An openly-gay former postal worker is appealing the dismissal of his antibias lawsuit against the U.S. Postal Service to the Third Circuit Court of Appeals. The Coplay, Pa., man claims he was wrongfully terminated as a letter carrier due to his HIV-positive status and LGBT status shortly before he was entitled to early retirement.
“John Doe” worked at the Postal Road branch of the USPS in Allentown for about 12 years until he was fired in 2019 for allegedly kicking a co-worker. Doe denies kicking the co-worker. But he acknowledges touching her leg with his foot to let her know he was standing behind her in a line. He was cleared of a summary-offense harassment charge on Nov. 12, 2019, according to court papers.
Doe alleges that colleagues accused of much worse behavior such as spitting on a co-worker, or pulling the hair of a co-worker, or poking a co-worker in the eye, or being intoxicated on the job weren’t dismissed, according to court papers.

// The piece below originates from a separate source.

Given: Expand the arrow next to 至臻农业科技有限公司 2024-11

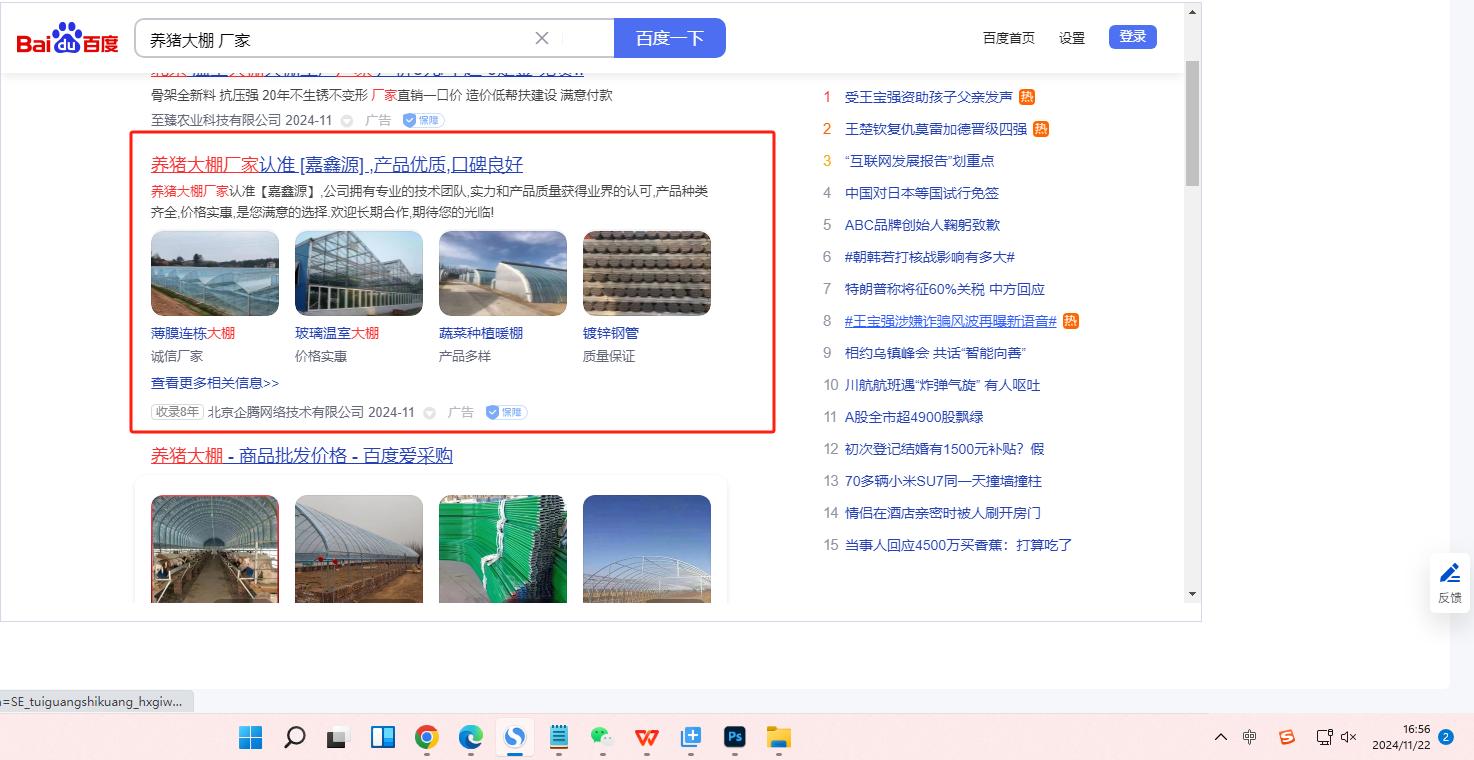Looking at the screenshot, I should (x=347, y=121).
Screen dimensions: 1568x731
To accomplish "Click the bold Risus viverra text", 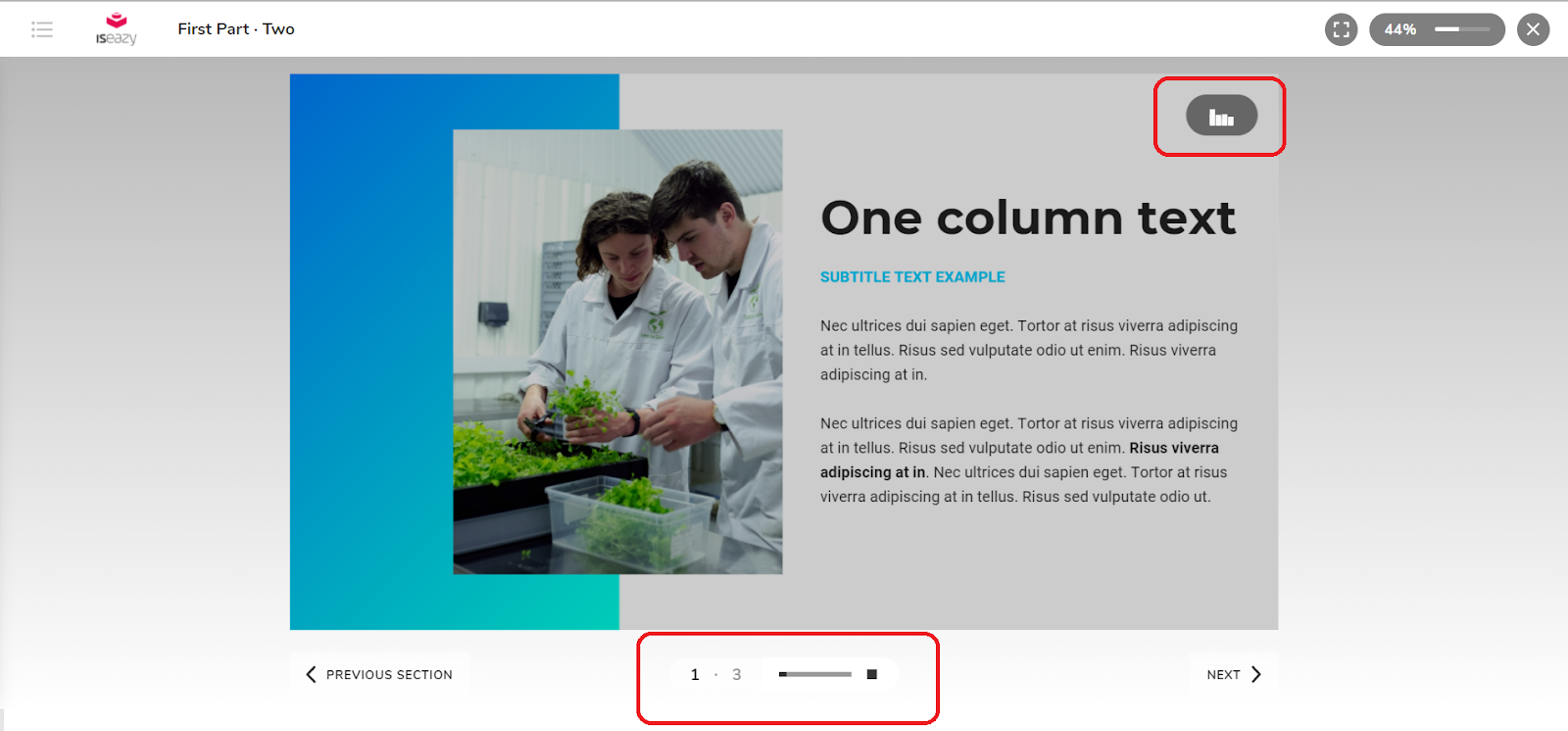I will point(1174,448).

Still, management decided to dismiss Doe for his alleged transgression. In December 2019, Doe filed an antibias lawsuit against the USPS, claiming he was subjected to a “sadistic, discriminatory, and abusive work atmosphere.”
But on March 1, U.S. District Judge Joseph F. Leeson Jr. of the Eastern District of Pennsylvania tossed out Doe’s lawsuit because he allegedly missed a 45-day deadline to seek assistance from an EEO counselor prior to filing suit. Leeson noted that aggrieved workers are given up to 45 days from the last discriminatory act they experienced to request pre-lawsuit counseling.

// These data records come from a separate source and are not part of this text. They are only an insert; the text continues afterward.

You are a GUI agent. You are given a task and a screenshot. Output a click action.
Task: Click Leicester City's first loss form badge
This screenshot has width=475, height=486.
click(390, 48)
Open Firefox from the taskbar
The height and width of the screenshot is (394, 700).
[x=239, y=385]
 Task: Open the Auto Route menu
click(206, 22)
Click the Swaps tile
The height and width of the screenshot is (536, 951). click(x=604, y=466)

According to Leeson’s opinion, Doe didn’t contact an EEO counselor until Sept. 9, 2019 — which was 87 days after Doe experienced his final alleged discriminatory act by receiving a notice of firing on June 14, 2019. Thus, Doe missed the deadline by 42 days.

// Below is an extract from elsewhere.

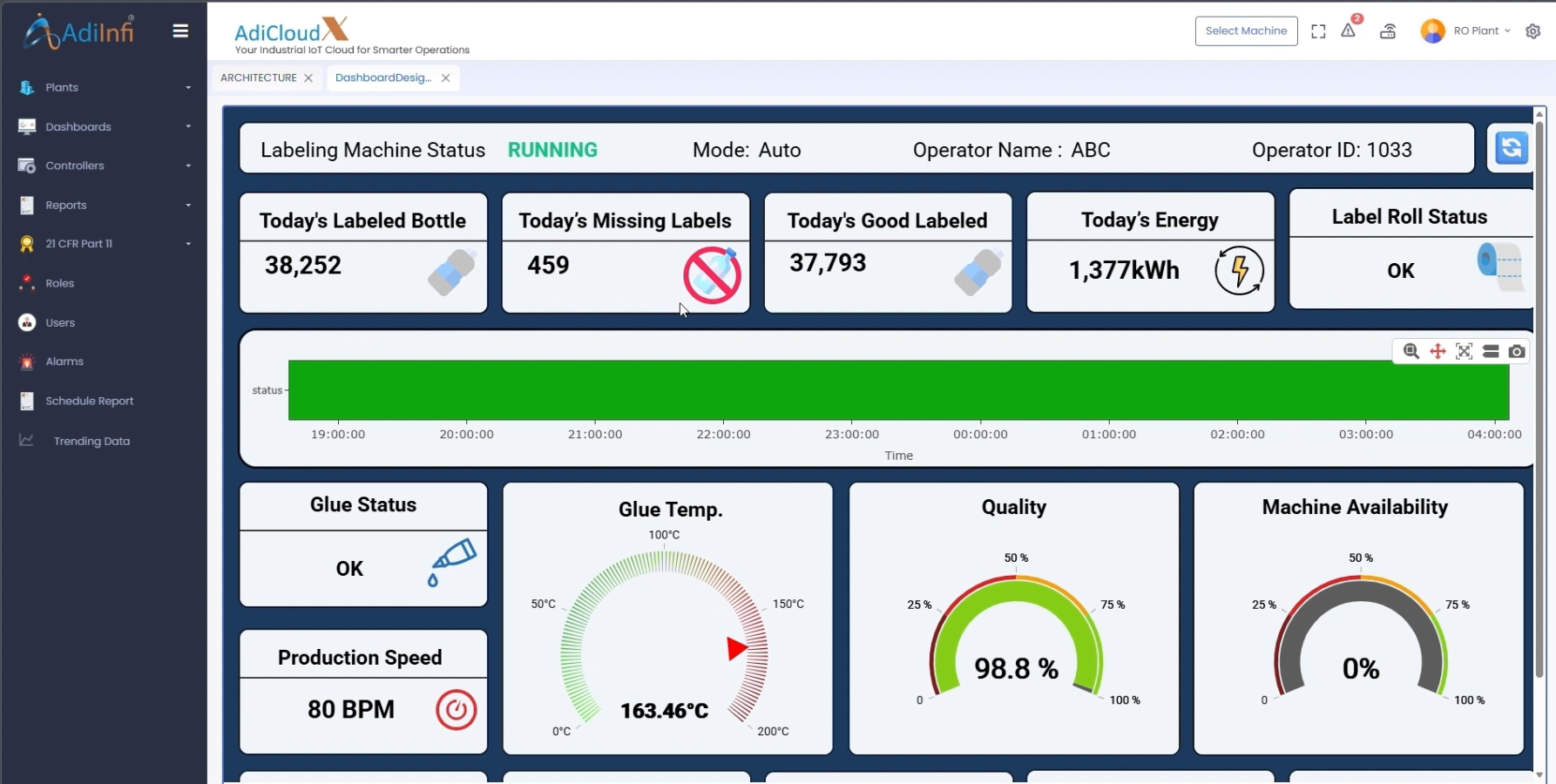Open the settings gear icon
This screenshot has height=784, width=1556.
coord(1532,31)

Doe disputes Leeson’s calculations and his attorneys filed a notice of appeal with the Third Circuit on March 25.
Doe argues that the effective date of his dismissal was extended to Aug. 19, 2019, to give him the ability to resign rather than to be fired. He claims the Aug. 19, 2019, date of dismissal was conveyed to him by USPS and by his union, the National Association of Letter Carriers, and he has documentation to prove it. The Aug. 19, 2019, date of dismissal places Doe within the 45-day deadline for requesting pre-lawsuit counseling, since he did so on Sept. 9, 2019.
Moreover, Doe claims he didn’t realize the full extent of anti-LGBT bias at his former workplace until informed of it by a former co-worker in August 2019.
According to court records, after Doe’s termination, a former co-worker conveyed to Doe in August 2019 that other co-workers referred to him behind his back as a “sick faggot,” “homo,” “stinky,” and someone who “sucks big dick.”
The former co-worker also conveyed to Doe that the woman whom he allegedly kicked expressed pleasure that the “fruitcake” was fired. Moreover, the former co-worker provided Doe with a text he received from a colleague stating: “If [Doe] wins [his case] I’ll refuse to work near AIDS boy.”
After receiving this information in August 2019, an attorney for Doe contacted an EEO counselor at USPS on his behalf on Sept. 9, 2019, which was clearly within the 45-day deadline to do so, according to court papers submitted by Doe’s attorneys.
Doe seeks more than $150,000 in damages and reinstatement. His annual salary was about $62,000 at the time of his dismissal, according to court papers.
Neither side had a comment for this story.